The firing of former FBI Director, James Comey, by president Trump has turned into some kind of alternative universe. The political arena, the media and much of the nation have lost their minds over this.

Comey was not fired because president Trump is trying to cover up any ties to him and the Russians and the last election. It’s not about Hilary, either, and her ubiquitous emails. It’s not because Attorney General Jeff Beauregard Sessions told him to do it. What the firing of Comey was about is psychology 101. It’s about Mr. Trump’s gaping insecurity, his paranoia, and his not just demand but neurotic need, for total and unequivocal loyalty.

When James Comey refused to comply with that, he was removed.

What we are seeing is The Apprentice being played out in the White House by celebrity tycoon Donald Trump. There is no governing going on.

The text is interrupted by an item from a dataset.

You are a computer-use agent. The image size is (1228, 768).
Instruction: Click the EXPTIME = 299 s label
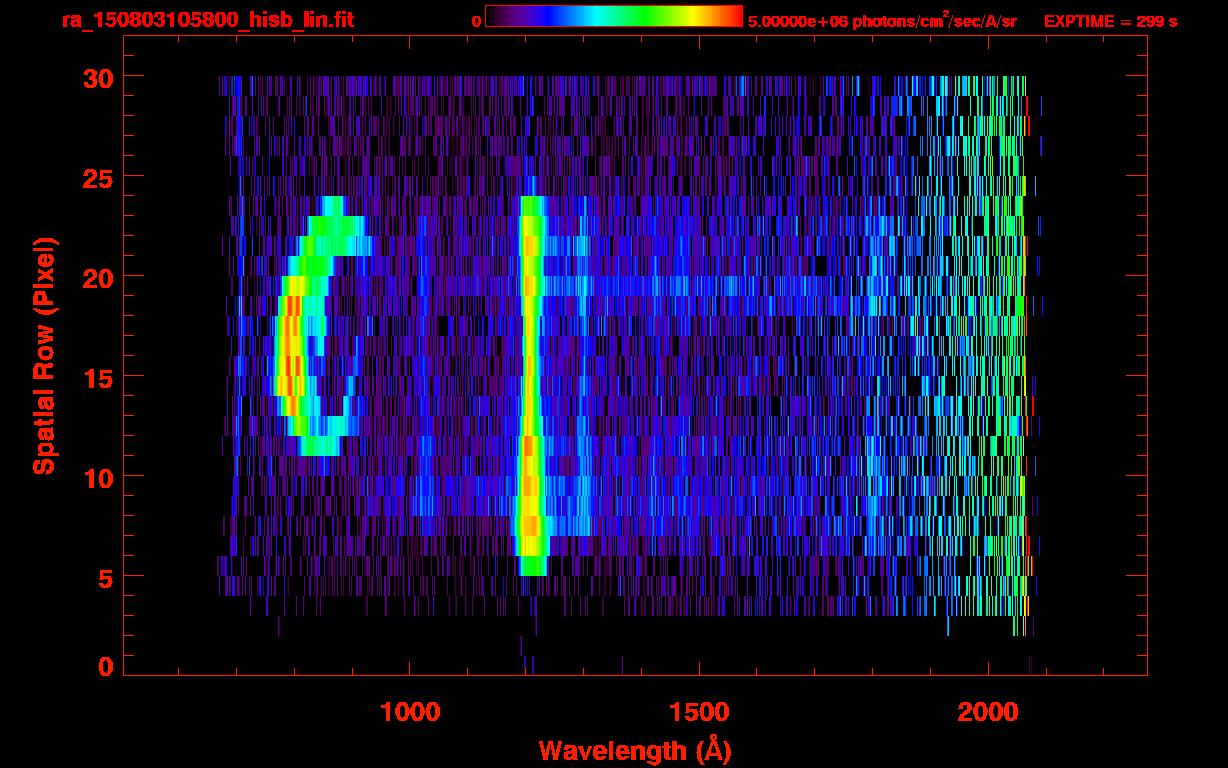[x=1110, y=21]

There are no polices to legislate. Hundreds of important positions in government have not been filled. Chaos monopolizes everything. What we have is simply a president pretending to be president while carrying on his usual business persona.

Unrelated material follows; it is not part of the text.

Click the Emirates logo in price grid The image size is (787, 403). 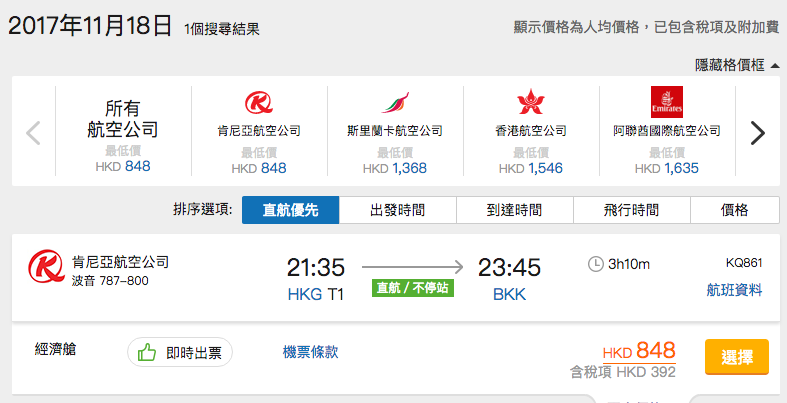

No one anywhere seems to get this. The media, the Congress, the bumbling and bullying GOP, the passive and impotent Democrats. They all completely ignore president Trump’s genuine, all absorbing need for acceptance and approval. He only gets that from a small posse of people undeniably unfit and incompetent to guide him. They are themselves deeply damaged individuals, some of them even more than that, some of them so unscrupulous and morally warped, they threaten both the president and the nation with their deviant ideas and behavior.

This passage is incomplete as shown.